FRAGEN.
[A] Warum wird laut dem Auszug zur funktionalen Sicherheit das Management der funktionalen Sicherheit im Beitrag nicht im Detail betrachtet? Antworten Sie in ein bis drei Sätzen.
[B] Auf welche Norm verweist die Antriebsnorm im Auszug zur funktionalen Sicherheit für Software?
== AUSGEWÄHLTER AUSZUG ==
Bei der Realisierung von funktional sicheren Komponenten der industriellen Automation ist zunächst eine intensive Beleuchtung des normativen Umfelds unumgänglich. Die passende Produktnorm, die EN61800-5-2, ist als B-Norm unter der EU-Maschinenrichtlinie gelistet. Für das Management der funktionalen Sicherheit, das u.a. Themenbereiche wie Verantwortlichkeiten, Qualifikation von Mitarbeitern und qualitätssichernde Maßnahmen einfordert, verweist diese Produktnorm direkt auf die IEC61508-1. Dieser Teil wird in dem Beitrag jedoch nicht im Detail betrachtet, da es sich dabei um einen komplexen, separaten Themenbereich handelt. Auf der technischen Seite werden die Anforderungen für die Hardware-Elektronik und die Gerätesoftware beleuchtet. Die grundlegendste Antriebssicherheitsfunktion Safe Torque Off (STO) kann prinzipiell rein hardwarebasiert umgesetzt werden. Die EN61800-5-2 gibt dazu Hilfestellung. Interessant hingegen wird es, wenn komplexere Antriebssicherheitsfunktionen gefordert sind. In der Praxis werden derartige Funktionen in Software realisiert. Für Software verweist die Antriebsnorm auf die IEC61508-3. Mit steigendem Sicherheitsintegritätslevel (SIL) werden sehr hohe Anforderungen an die Softwareentwicklung, wie etwa die verwendeten Methoden und die durchzuführenden Verifikationen, einschließlich der verwendeten Werkzeuge, gestellt.
===
== DATENAUSZUG ==
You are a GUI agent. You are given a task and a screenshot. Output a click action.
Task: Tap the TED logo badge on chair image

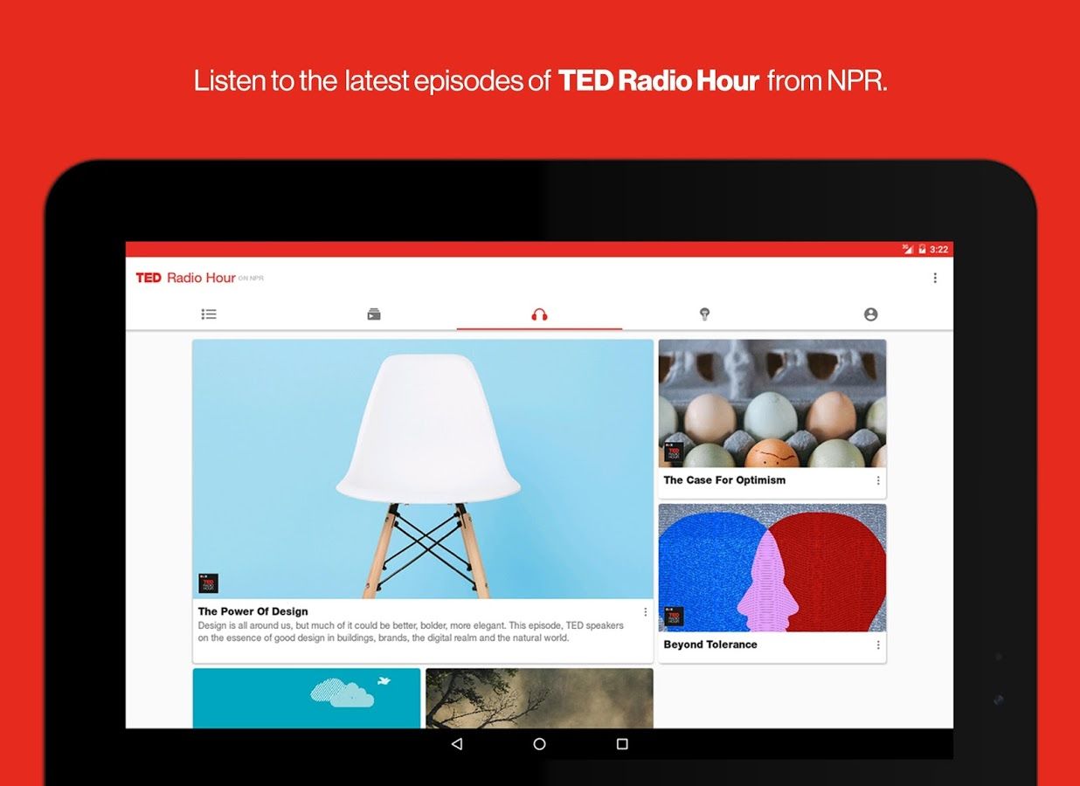[x=210, y=582]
===
ERGEBNISSE JE AUFGABE.
[A] Das Management der funktionalen Sicherheit wird im Beitrag nicht im Detail betrachtet, weil es sich dabei um einen komplexen, separaten Themenbereich handelt.

[B] Auf die IEC61508-3.